I am hoping for better therapies. I have been on a very, very high dosage of hydroxyurea for over 10 years now. Dr. Stein was able to get me down from 2,500 milligrams to 2,000 milligrams a day, and my platelets are still way higher than they should be. We talk very frequently about what’s coming in the future. He doesn’t want to pull me off of it right now, because I’m not having horrible side effects, as it were. But I am curious as to what’s to come in therapies. 

I’m very hopeful through reading and hearing what’s going on through the MPN Foundation and Patient Power of how much recognition, finally, and support that this disease is finally getting and that it’s coming to the forefront in the blood cancer arena. There are the grants, the clinical studies that are going on, so I feel very confident that in a very short time, if you think about it, that we’ve known about this; probably more has been done in the last couple years than probably in all the years combined. So I think we’re all kind of at the forefront right now of hopefully benefitting from some things that will come to fruition in the next few years.

Andrew Schorr:

Yes, I really agree with that. Just one story before we get your point of view on this, Dave.

So Ruben Mesa, who is Alisa’s doctor and a noted authority in this, talks about how they used to go to medical meetings, the doctors who chose to specialize in MPNs. And they were like just a few people, a handful of people in the room. And now they go to these medical conventions, and they get hundreds of doctors trying to learn about it.

Now, we may still want to go to one of those few, the handful. But what’s really—I think the attention, the attention from the drug companies who may develop the therapies of tomorrow, what’s next in clinical trials for you, Alisa, that’s very encouraging.

Dave, what about you? You know, you and I are taking a medicine. We don’t know whether it will—I monitor it on how am I feeling, what’s my dose, what’s my spleen size, do I have night sweats? I’m looking at all these grounders and saying—and my medicine has worked for about four-and-a-half years, so I’m very grateful. 

And I hope it keeps working for a long time, but I don’t know. But what about for you, in thinking how are you doing, and thinking about what could be next? 

Dave:     

Well, like I said, I really am doing well on the Jakafi right now. I feel well; I’m not having the symptoms that I had been having. And so I’m delighted. But then of course, then you watch your CBC numbers. One of the reasons I went on this to begin with was that my white blood cell count was up in the 40s. So we got it down to 21, and then it decided to start going back up, so now I’m back in the 30s. So it’s hard to say what it will do, you know? Will it work, will it not work? Can I increase the dosage; will that make a difference? Nobody knows, and so we’re playing it by ear. 

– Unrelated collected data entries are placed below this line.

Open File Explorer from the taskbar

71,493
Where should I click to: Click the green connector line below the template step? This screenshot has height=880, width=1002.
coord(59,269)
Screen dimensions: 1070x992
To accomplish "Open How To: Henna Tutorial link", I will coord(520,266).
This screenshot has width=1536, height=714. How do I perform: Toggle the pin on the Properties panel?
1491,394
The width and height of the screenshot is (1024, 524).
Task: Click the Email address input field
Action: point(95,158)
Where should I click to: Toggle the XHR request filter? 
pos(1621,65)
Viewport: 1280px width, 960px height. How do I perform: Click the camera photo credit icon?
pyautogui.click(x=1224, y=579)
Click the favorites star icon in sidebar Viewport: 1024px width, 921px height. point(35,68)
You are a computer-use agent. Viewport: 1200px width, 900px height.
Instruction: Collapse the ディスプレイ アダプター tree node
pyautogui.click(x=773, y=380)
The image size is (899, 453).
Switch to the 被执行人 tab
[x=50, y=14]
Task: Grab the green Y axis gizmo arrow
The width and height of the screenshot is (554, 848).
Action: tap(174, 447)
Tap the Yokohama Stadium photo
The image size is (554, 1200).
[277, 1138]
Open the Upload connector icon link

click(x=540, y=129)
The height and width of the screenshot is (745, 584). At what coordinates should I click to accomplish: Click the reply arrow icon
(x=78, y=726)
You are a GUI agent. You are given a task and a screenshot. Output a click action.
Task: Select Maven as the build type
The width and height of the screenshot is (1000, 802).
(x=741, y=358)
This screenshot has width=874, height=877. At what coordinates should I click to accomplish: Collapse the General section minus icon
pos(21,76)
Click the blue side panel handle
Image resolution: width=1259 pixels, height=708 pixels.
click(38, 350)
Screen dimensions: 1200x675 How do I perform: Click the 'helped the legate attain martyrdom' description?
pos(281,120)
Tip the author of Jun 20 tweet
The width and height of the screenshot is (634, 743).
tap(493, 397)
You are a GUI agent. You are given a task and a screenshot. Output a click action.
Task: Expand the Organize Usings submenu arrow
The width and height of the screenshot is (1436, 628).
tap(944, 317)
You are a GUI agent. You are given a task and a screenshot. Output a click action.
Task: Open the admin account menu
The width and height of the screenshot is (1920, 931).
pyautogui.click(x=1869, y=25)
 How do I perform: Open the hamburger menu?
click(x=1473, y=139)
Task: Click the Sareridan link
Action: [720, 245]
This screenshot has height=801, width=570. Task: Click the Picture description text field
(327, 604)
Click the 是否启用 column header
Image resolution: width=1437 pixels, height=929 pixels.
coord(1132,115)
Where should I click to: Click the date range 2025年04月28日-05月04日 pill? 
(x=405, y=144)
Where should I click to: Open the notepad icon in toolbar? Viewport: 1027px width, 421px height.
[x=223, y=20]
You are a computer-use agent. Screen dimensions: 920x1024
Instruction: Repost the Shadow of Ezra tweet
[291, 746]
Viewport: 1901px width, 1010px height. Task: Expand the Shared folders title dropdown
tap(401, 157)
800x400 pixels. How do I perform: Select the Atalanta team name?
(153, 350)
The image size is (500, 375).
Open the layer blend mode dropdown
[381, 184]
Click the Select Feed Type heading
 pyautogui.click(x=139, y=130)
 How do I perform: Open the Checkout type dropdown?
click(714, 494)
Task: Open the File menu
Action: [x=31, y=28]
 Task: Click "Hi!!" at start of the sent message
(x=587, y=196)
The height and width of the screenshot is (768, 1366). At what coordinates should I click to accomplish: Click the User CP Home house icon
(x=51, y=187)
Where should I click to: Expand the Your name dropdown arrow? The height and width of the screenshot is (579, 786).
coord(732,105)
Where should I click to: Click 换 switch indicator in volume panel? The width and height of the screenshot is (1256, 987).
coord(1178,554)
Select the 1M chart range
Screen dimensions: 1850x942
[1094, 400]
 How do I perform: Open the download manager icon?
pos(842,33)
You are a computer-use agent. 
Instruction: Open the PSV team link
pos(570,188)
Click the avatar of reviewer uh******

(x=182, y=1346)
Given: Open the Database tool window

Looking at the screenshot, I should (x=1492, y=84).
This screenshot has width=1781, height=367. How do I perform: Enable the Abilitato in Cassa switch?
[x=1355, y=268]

There’s just no way of knowing. I think you have to try to keep a hopeful attitude. There are a lot of things going on, a lot of things are being studied, and it is possible and it might even be likely that they’ll come up with new drugs that will take the place of ruxolitinib if that stops working for me. Or maybe they’ll come up with a cure, or maybe I’ll have to have an FCT. It’s impossible to say, but I’m hopeful that the Jakafi will work a long, long time and that by the time it stops working they have a kinder, gentler cure.

Please remember the opinions expressed on Patient Power are not necessarily the views of our sponsors, contributors, partners or Patient Power. Our discussions are not a substitute for seeking medical advice or care from your own doctor. That’s how you’ll get care that’s most appropriate for you.